[Vorliegender Textauszug]
^^^^^^^^^^^^^^^^

Als am Samstagnachmittag die Konferenz der 1. Bundesliga begann, hatte man den Eindruck, dass die Profi-Fußballer in Deutschland regelmäßig auf der Wettbasis vorbeischauen. In der letzten Ausgabe von Guidos Guide hatten wir am letzten Dienstag darauf hingewiesen, ein wenig mehr Tore in der Konferenz sehen zu wollen. Nach vier Minuten war die 1. Bundesliga am 20. Spieltag den Wünschen schon nachgekommen: Tor von Dortmund nach zwei Minuten; Tor von Hoffenheim nach vier Minuten!
Leider war es das mit Herrlichkeit. Spannend wurde es erst wieder beim interessanten Halbzeitprogramm, denn bis dahin hatte die Konferenz gerade einmal drei weitere Treffer zu bieten. Fünf Tore und zwei Nullnummer zur Pause: Müde!

^^^^^^^^^^^^^^^^

[Auszug der Daten]
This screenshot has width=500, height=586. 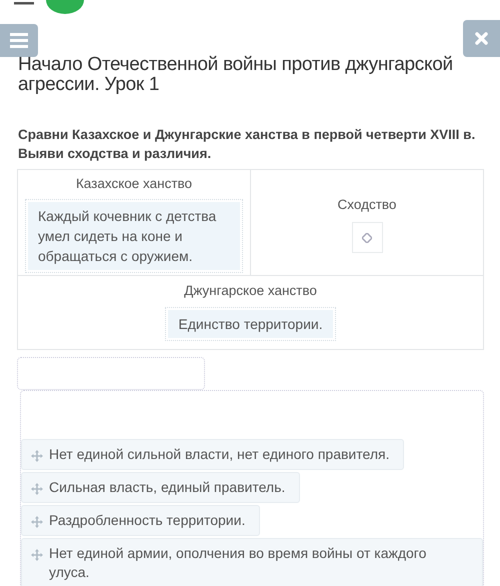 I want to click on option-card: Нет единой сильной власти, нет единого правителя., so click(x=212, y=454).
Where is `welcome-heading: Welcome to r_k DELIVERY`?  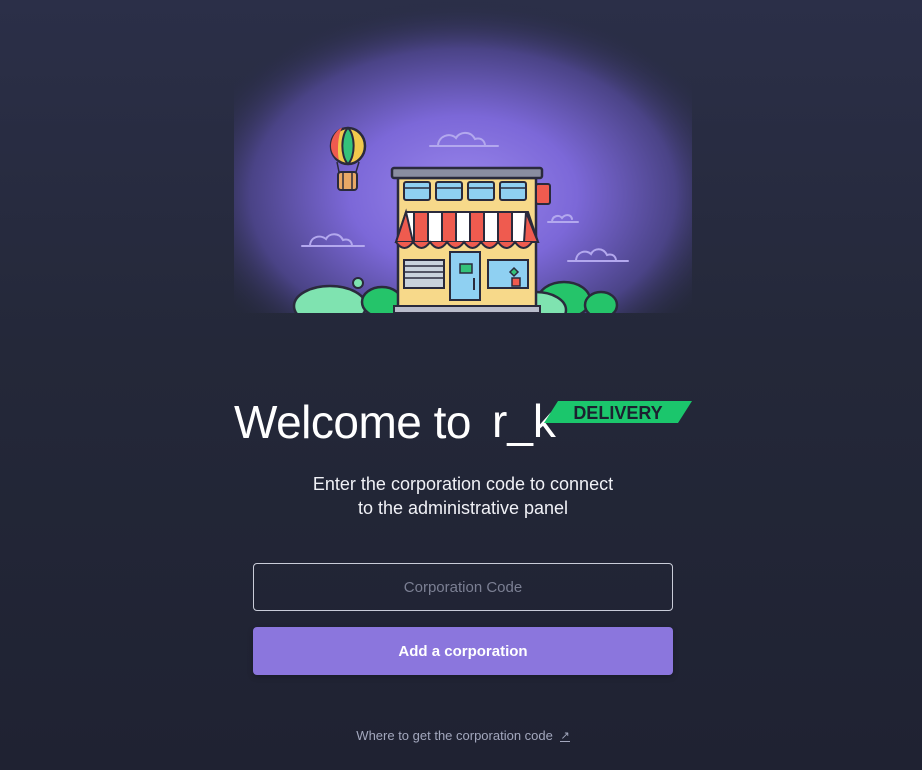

^^^^^^^^^^^^^^^^

[Aufgaben und Übungen]
A. Beantworte zum Text über den 20. Spieltag diese Fragen:
(i) Welche Mannschaft erzielte nach zwei Minuten ein Tor?
(ii) An welchem Tag hatte Guidos Guide darauf hingewiesen, mehr Tore in der Konferenz sehen zu wollen?
(iii) Wie viele Nullnummern gab es zur Pause?
B. Gib bitte aus dem Text über den 20. Spieltag den Abschnitt zwischen „Leider war es“ und „zur Pause: Müde!“, beide eingeschlossen, wortgetreu wieder.

[Lösungen]
A.
(i) Dortmund
(ii) Am letzten Dienstag
(iii) Zwei

B.
Leider war es das mit Herrlichkeit. Spannend wurde es erst wieder beim interessanten Halbzeitprogramm, denn bis dahin hatte die Konferenz gerade einmal drei weitere Treffer zu bieten. Fünf Tore und zwei Nullnummer zur Pause: Müde!